Indonesian have highest trilingual population in the world, and our country regularly import foreign pop media, like from Japan, China, Turkiye, French, Argentine, and so on.
That name seems cool and we will never have problem with it.
In fact, a lot of FOSS software in Asia almost always use local language or pop culture reference for their project.
Whether it's in Chinese, Persian, Hindi, Javanese, Japanese, and so on.
I think an English localization as 'Flowmarkt' or 'Flowmarket' might be more catchy in English-speaking countries, since the intended pronunciation for 'Flohmarkt' isn't clear at a first glance.
Definitely weird on first reading. New names often seem weird or dumb at first so maybe I'll just get used to it. Anglicizing it might make sense? Fleamarkt?
At least most speakers of European languages will pronounce it close enough to German - though most will not do make the r in markt as hard as Germans do.
though most will not do make the r in markt as hard as Germans do.
Most German dialects (including standard German) barely pronounce that r. It is noticeable, but far from a "hard" pronunciation, in that case i is more like prolonging the "a" sound.

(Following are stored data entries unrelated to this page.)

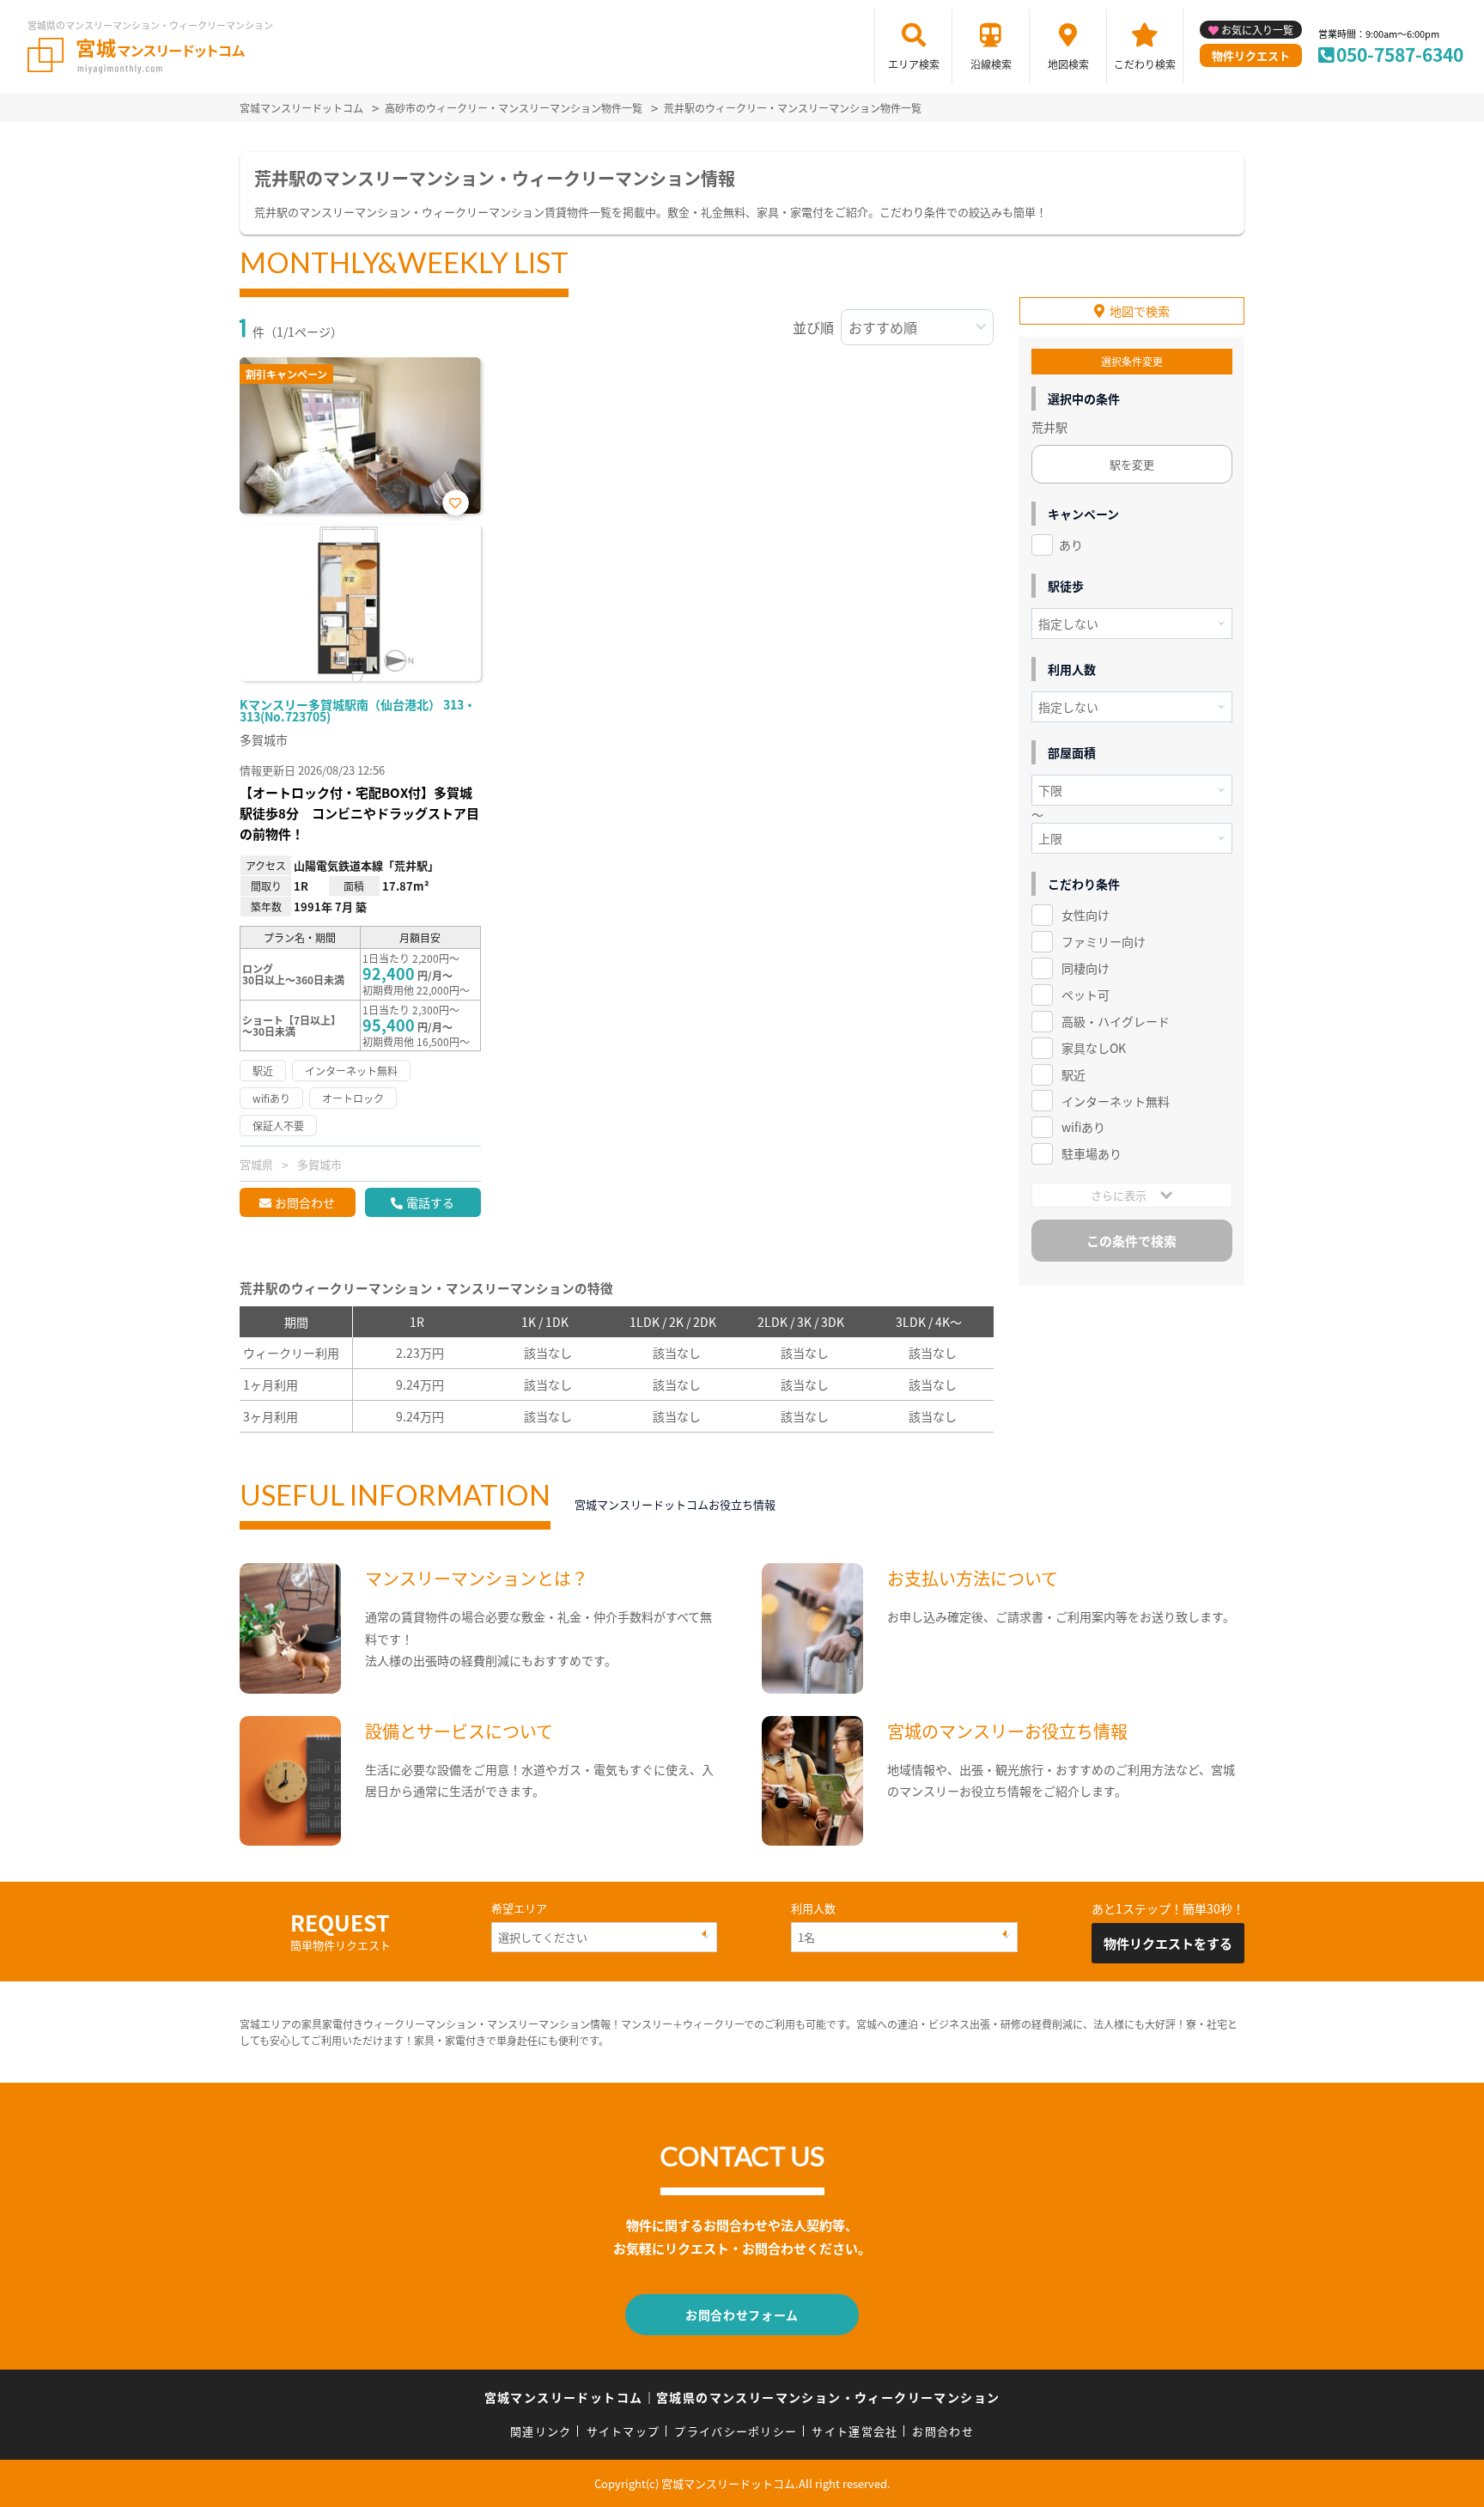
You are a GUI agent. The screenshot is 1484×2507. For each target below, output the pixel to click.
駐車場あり (1091, 1153)
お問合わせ (305, 1202)
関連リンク (541, 2431)
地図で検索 (1140, 310)
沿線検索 (991, 64)
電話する (430, 1202)
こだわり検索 (1145, 64)
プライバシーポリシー (735, 2431)
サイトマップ (623, 2431)
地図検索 (1068, 64)
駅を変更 (1132, 464)
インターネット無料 (1115, 1101)
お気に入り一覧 (1257, 29)
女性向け (1085, 914)
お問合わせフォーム (742, 2314)
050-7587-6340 (1399, 54)
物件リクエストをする (1168, 1943)
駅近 (1073, 1074)
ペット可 (1085, 994)
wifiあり (1083, 1126)
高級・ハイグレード (1115, 1021)
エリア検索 (914, 64)
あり (1071, 544)
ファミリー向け (1103, 941)
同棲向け (1085, 968)
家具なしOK (1093, 1047)
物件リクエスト (1251, 55)
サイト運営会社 (854, 2431)
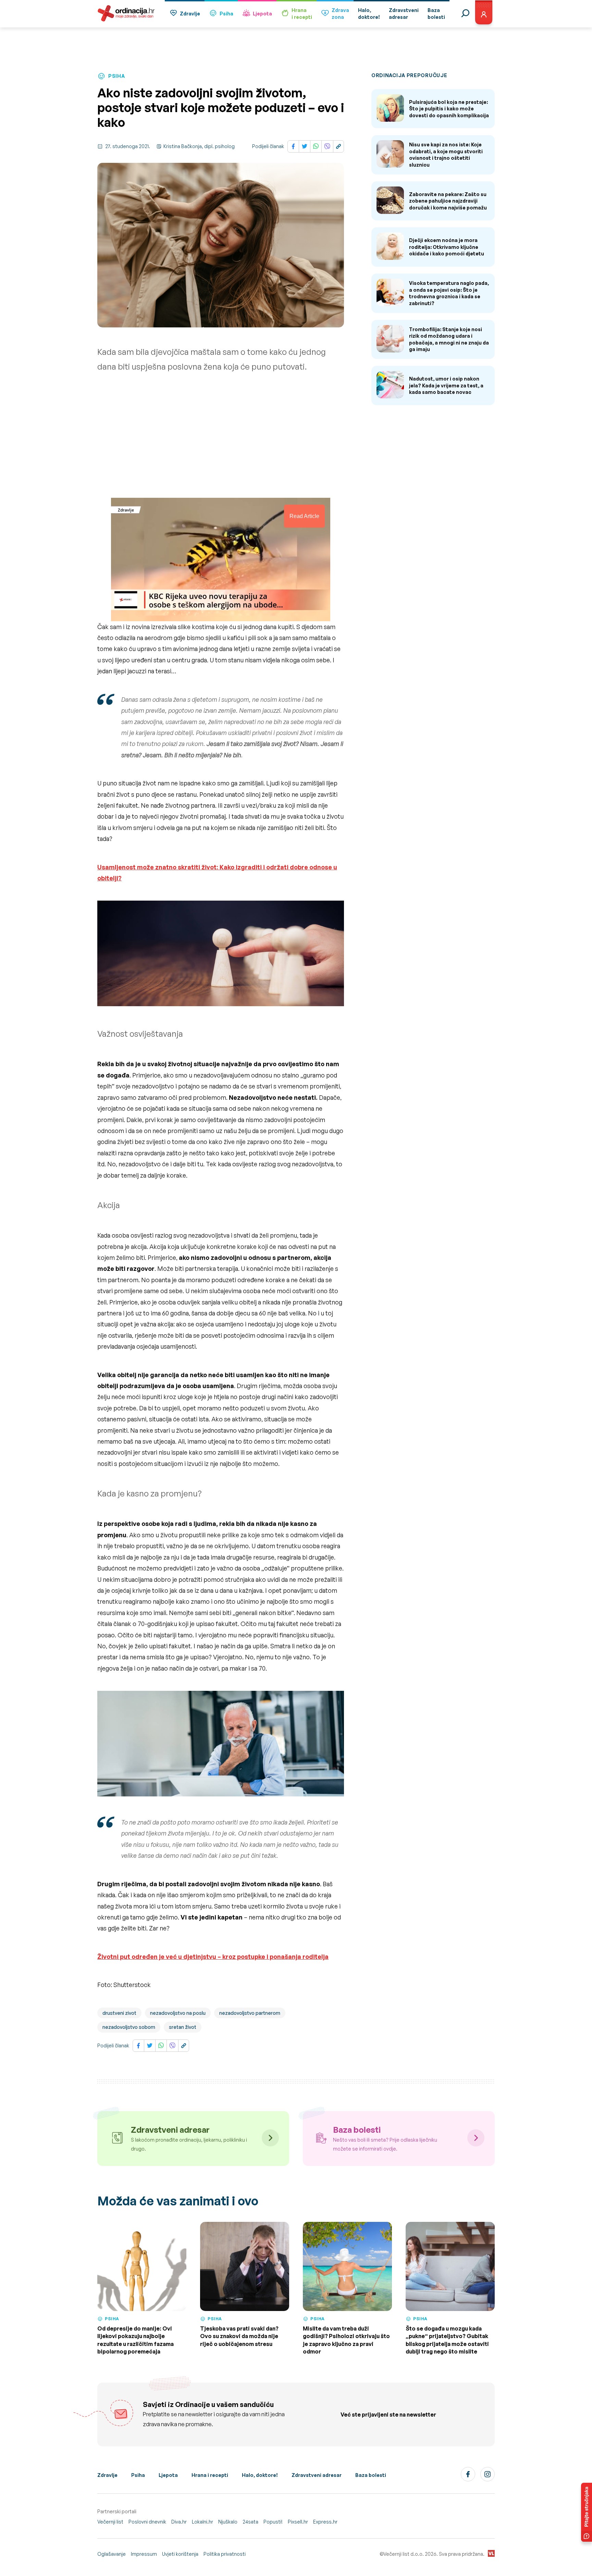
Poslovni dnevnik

In my local area government interrogates selling boards about my data what I sell and such. I wonder if this could be forever resistant to authorities provided somebody actually uses it?
I just took a list at some instances and was confused. Is there not a location-specific aspect? When I selected "Local" I got nothing. The only use I had for FB marketplace was buying/selling things locally. Like as a craigslist replacement. Not seeing that on these sites, unfortunately.
This is what i need so i can finally delete facebook but unfortunately this is too early and small with nothing piblically uk based and no one looking at it so things would never sell.
I suppose we could spin up a UK instance or find someone who would but then you'd need numbers to make it work too. However, if people would be interested in using this then speak up and it'd be easier to asses the need. It could be something regional instances bolt on as an added service.
I don't see an issue. With any service on the Internet you direct people to the URL of an instance not the underlying code. If they saw "powered by flohmarkt" and asked what that was, I'd say it was German for "flea market" and I imagine they would be satisfied with that.
I tried to use it myself and it really isn't ready yet. It's missing so many features that a specialized Lemmy instance seems like a much better alternative.
Will keep an eye on this, but there is nothing too local here (No, I can't host something myself). Given how the specification says there should be a location and radius per instance, some admins are really slacking on putting that info in the description.
Cool. If u can host it as a tor hidden service that is a large an influential market that might benefit from such a thing. Haven't looked but it might need some additional features to work as a decent platform in that sense.